Lines from the one holding "Given: Pick the" through the end of the entries, inclusive, form the whole output; reproduce them exactly and omit pictures.

══ Source material

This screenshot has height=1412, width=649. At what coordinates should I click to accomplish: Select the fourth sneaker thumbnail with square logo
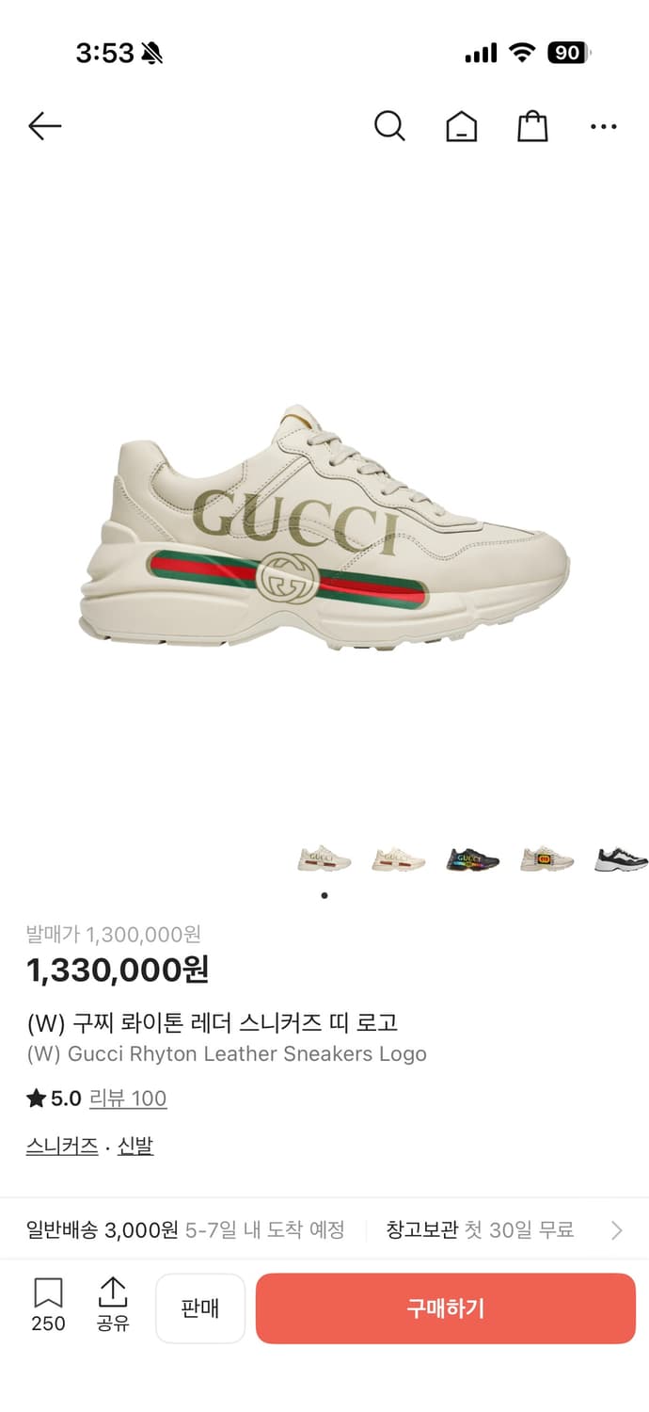coord(546,858)
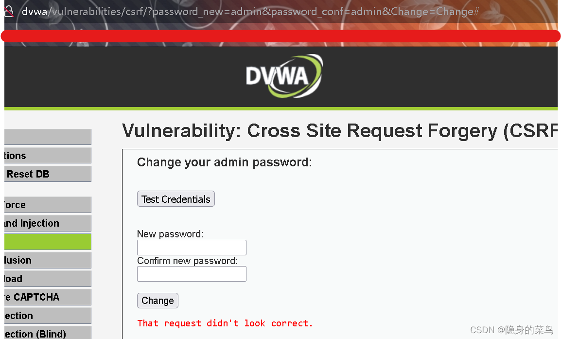561x339 pixels.
Task: Focus the URL address bar text
Action: tap(250, 12)
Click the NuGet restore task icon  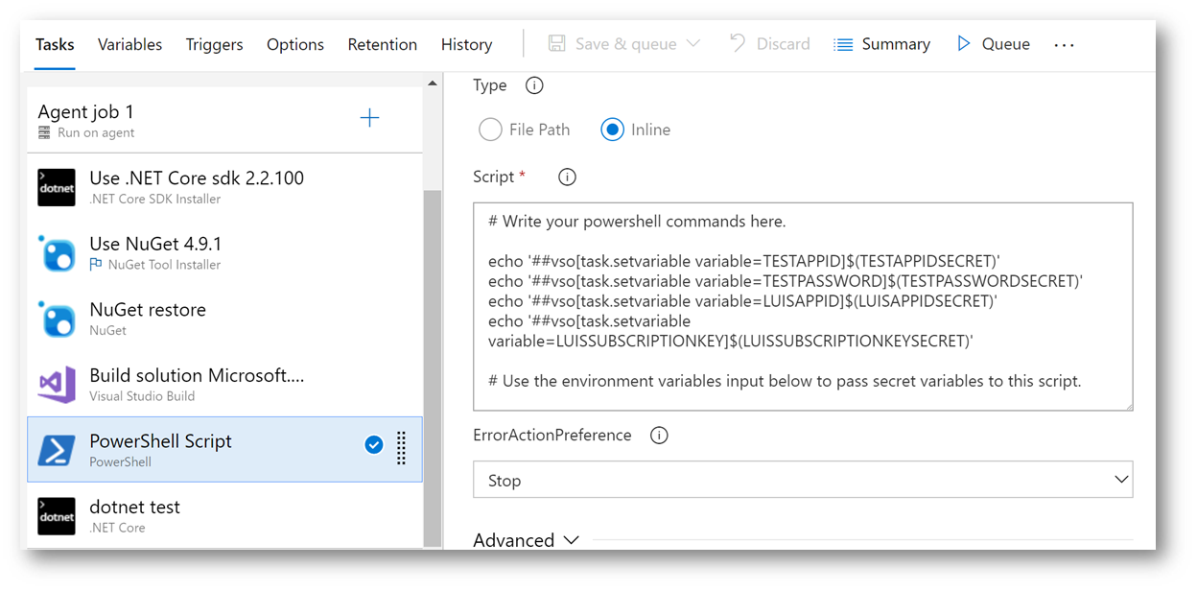(57, 319)

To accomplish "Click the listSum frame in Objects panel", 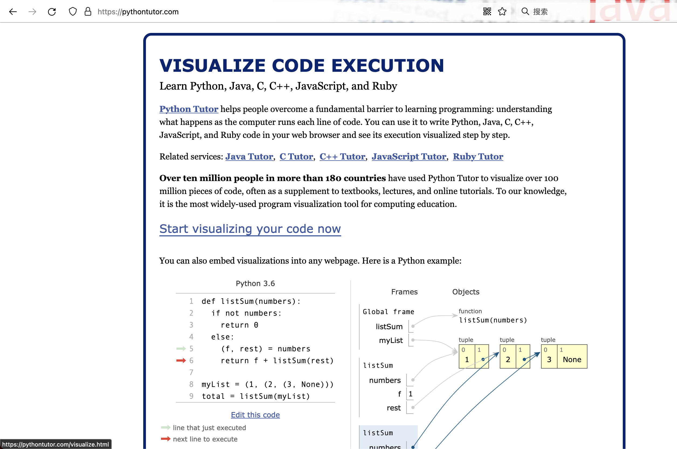I will pyautogui.click(x=379, y=365).
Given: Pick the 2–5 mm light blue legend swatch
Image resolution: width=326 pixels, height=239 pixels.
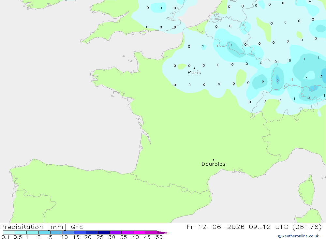Looking at the screenshot, I should (x=44, y=232).
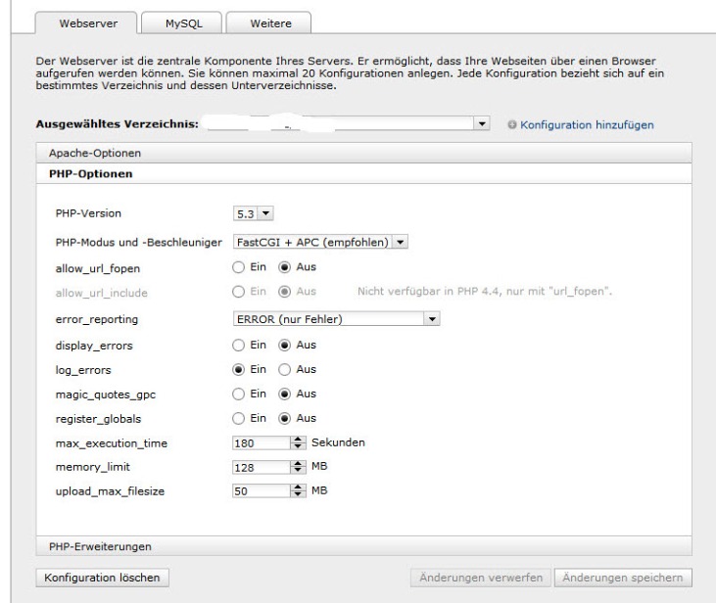Open PHP-Modus und -Beschleuniger dropdown

click(x=320, y=242)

════

◆ **Answer box**:
Given: Pick the 2–5 mm light blue legend swatch
Image resolution: width=326 pixels, height=239 pixels.
Looking at the screenshot, I should (x=44, y=232).
Open PHP-Modus und -Beschleuniger dropdown

click(x=320, y=242)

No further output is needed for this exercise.